独自の画像にモデルを適用できます。結果の画像上でスライダーを移動して、元の画像と深度マップビューを切り替えることができます。

                                        import gradio as gr
import cv2
import numpy as np
import os
import tempfile
from gradio_imageslider import ImageSlider

css = """
#img-display-container {
    max-height: 100vh;
    }
#img-display-input {
    max-height: 80vh;
    }
#img-display-output {
    max-height: 80vh;
    }
"""


title = "# Depth Anything with OpenVINO"


def predict_depth(model, image):
    return model(image)[0]

with gr.Blocks(css=css) as demo:
    gr.Markdown(title)
    gr.Markdown("### Depth Prediction demo")
    gr.Markdown("You can slide the output to compare the depth prediction with input image")

    with gr.Row():
        input_image = gr.Image(label="Input Image", type='numpy', elem_id='img-display-input')
        depth_image_slider = ImageSlider(label="Depth Map with Slider View", elem_id='img-display-output', position=0)
    raw_file = gr.File(label="16-bit raw depth (can be considered as disparity)")
    submit = gr.Button("Submit")

    def on_submit(image):
        original_image = image.copy()

        h, w = image.shape[:2]

        image = cv2.cvtColor(image, cv2.COLOR_BGR2RGB) / 255.0
        image = transform({'image': image})['image']
        image = np.expand_dims(image, 0)

        depth = predict_depth(compiled_model, image)
        depth = cv2.resize(depth[0], (w, h), interpolation=cv2.INTER_LINEAR)

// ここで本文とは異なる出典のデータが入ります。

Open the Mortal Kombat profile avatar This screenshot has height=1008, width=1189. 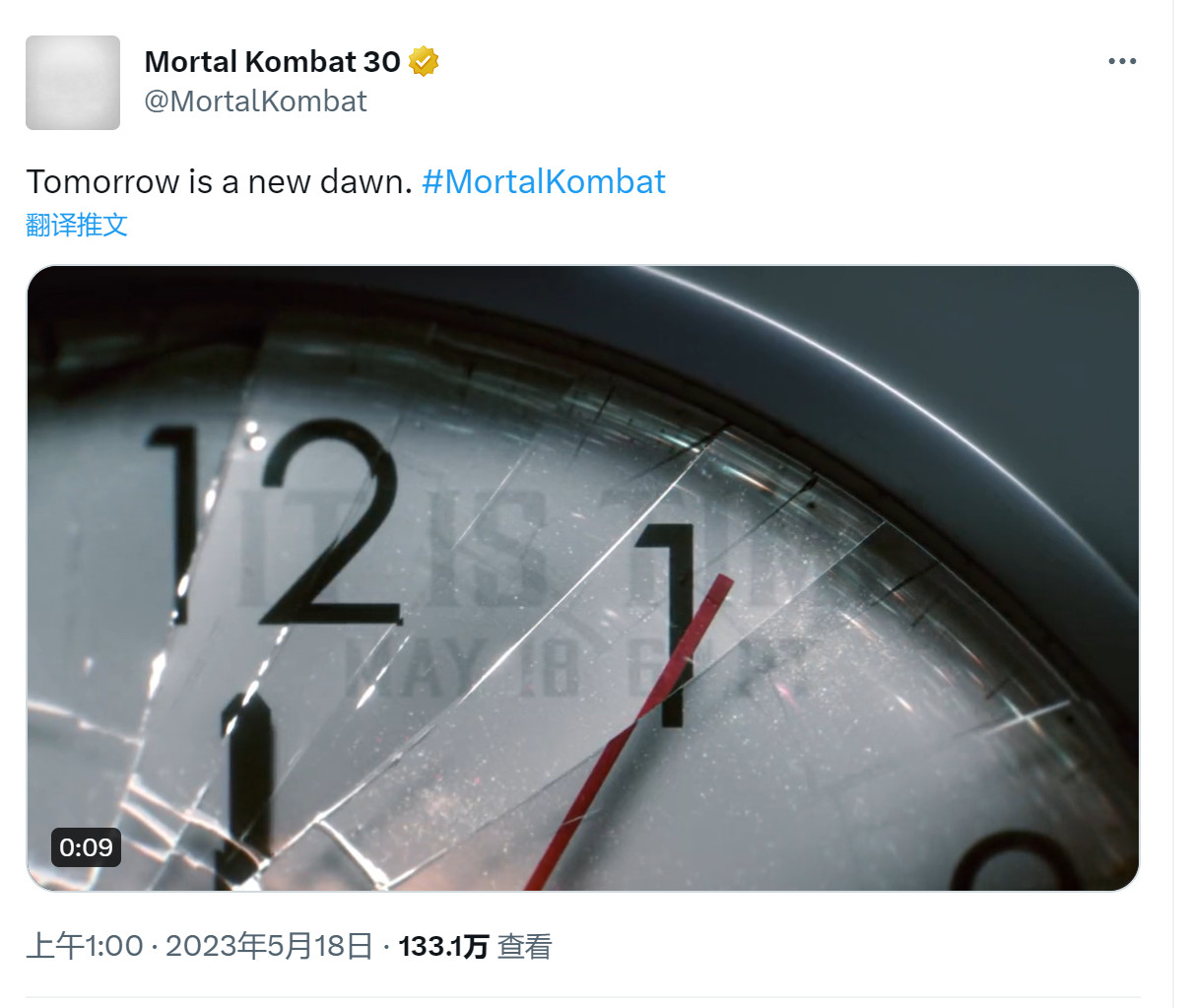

        raw_depth = Image.fromarray(depth.astype('uint16'))
        tmp = tempfile.NamedTemporaryFile(suffix='.png', delete=False)
        raw_depth.save(tmp.name)

        depth = (depth - depth.min()) / (depth.max() - depth.min()) * 255.0
        depth = depth.astype(np.uint8)
        colored_depth = cv2.applyColorMap(depth, cv2.COLORMAP_INFERNO)[:, :, ::-1]

        return [(original_image, colored_depth), tmp.name]

    submit.click(on_submit, inputs=[input_image], outputs=[depth_image_slider, raw_file])

    example_files = os.listdir('assets/examples')
    example_files.sort()
    example_files = [os.path.join('assets/examples', filename) for filename in example_files]
    examples = gr.Examples(examples=example_files, inputs=[input_image], outputs=[depth_image_slider, raw_file], fn=on_submit, cache_examples=False)


if __name__ == '__main__':
    try:
        demo.queue().launch(debug=False)
    except Exception:
        demo.queue().launch(share=True, debug=False)
# if you are launching remotely, specify server_name and server_port
# demo.launch(server_name='your server name', server_port='server port in int')
# Read more in the docs: https://gradio.app/docs/

                                    

Running on local URL:  http://127.0.0.1:7860

To create a public link, set share=True in launch().